Lorax goes Hollywood. Tell me Mike Myers isn't donning a brown Bar-ba-loot suit.

My son recently emerged shaken from an encounter with one of the scariest classics of children's literature. No, not the collected works of Mr. Stine. I refer to the rhyming environmental apocalypse that is “The Lorax.”

You remember the Lorax? He speaks for the trees. Also the brown Bar-ba-loots, in their Bar-ba-loot suits. (Say it with me. It's fun.) But despite the little guy's best efforts, the greedy Once-ler just keeps turning Truffula trees into ugly double-knitted Thneeds.

“I thought Dr. Seuss books were supposed to be happy,” Nate said, wide-eyed and a little tearstained after his cousin screened the 1972 animated short for him. “She kept telling me I needed to relax,” he told me. “But I couldn't bear to watch everything being destroyed by the Once-ler. He's an old crook.”

I remember sitting in an elementary classroom with similar feelings, hoping that the film would break while there were still a few candy-colored Truffulas left. 
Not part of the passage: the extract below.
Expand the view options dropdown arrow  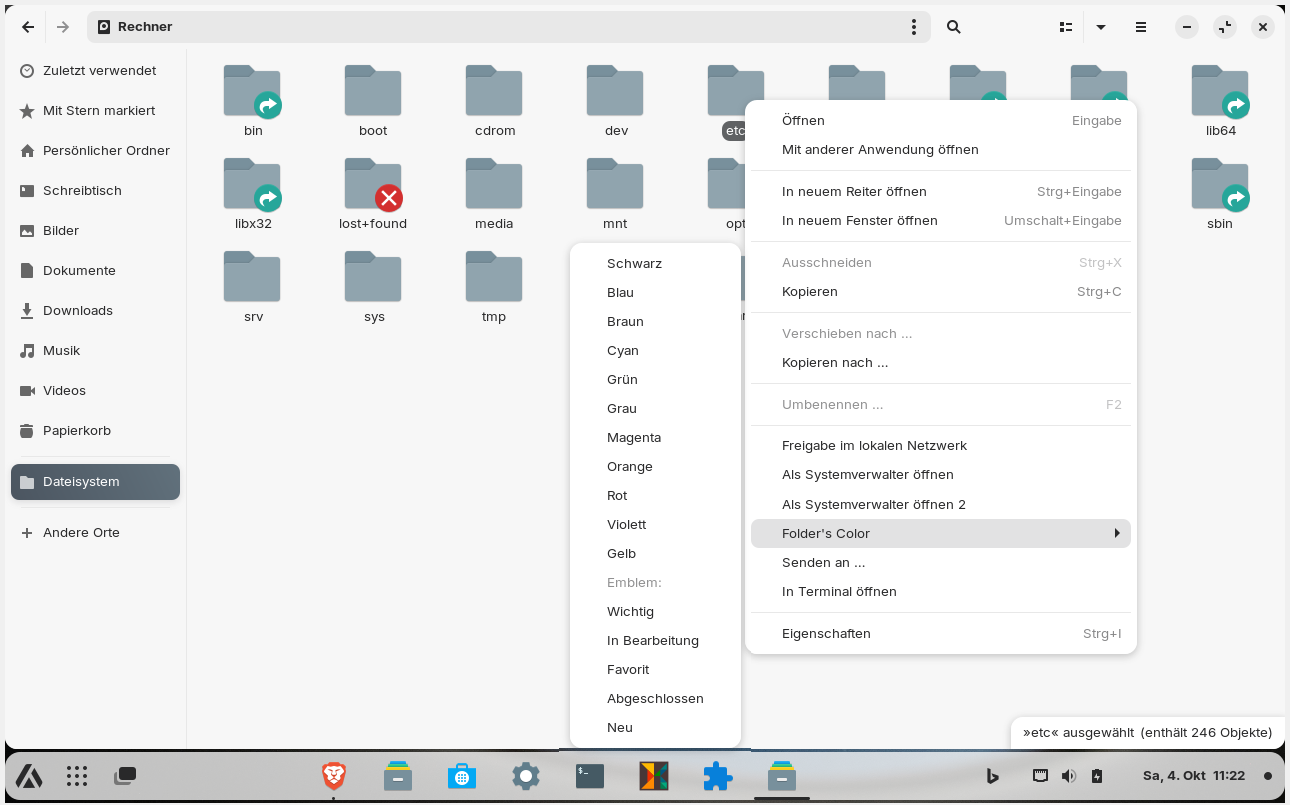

We've dabbled in Seuss, but that particular book never made the bedtime reading list. For one, he's all about “The Lightning Thief” and “Dragon Slayer's Academy” and for another, I prefer that our time together not be punctuated with outraged protests. Also, as I explained to him, “The Lorax” isn't purely a story. The fable is a powerful piece of propaganda. (I'm not exactly opposed to trees or clean water, so I'm fine with its message.) Not for nothing did Ted Geisel work in advertising before he created “The Cat in the Hat.” 

I know at least one child who became a vegetarian after seeing “Babe,” and I'm betting many of today's environmentalists started out as second-graders determined to bring back the Lorax. The recipe, if you'll recall, is simple: “Plant a new Truffula. Treat it with care. Give it clean water and feed it fresh air. Grow a forest. Protect it from axes that hack. Then the Lorax, and all of his friends, may come back.” How effective is “The Lorax”? I haven't read the book in more than 25 years, and I didn't need to look up that quote.

So, I was a little skeptical when Universal announced yesterday that it is making a new version of “The Lorax,” for release in 2012. At just 22 minutes, it's rough going for the second-grade set. How are they going to stretch it out to two hours? Lots of close ups of axes on trees? A lingering pan to the line of Humming Fish drearily trudging away? (And will the controversial Lake Eerie line that Seuss cut from the book but kept in the DVD make it into the new version?) For sure, there will be plenty of slapstick and some potty humor to soften the uncompromising message, but at bottom, it's not really a heartwarming comedy. Will the Once-ler become a Johnny Appleseed-type convert, sowing Truffula seeds the length of the Street of the Lifted Lorax?

All I have to say is: They'd better not mess with the ending.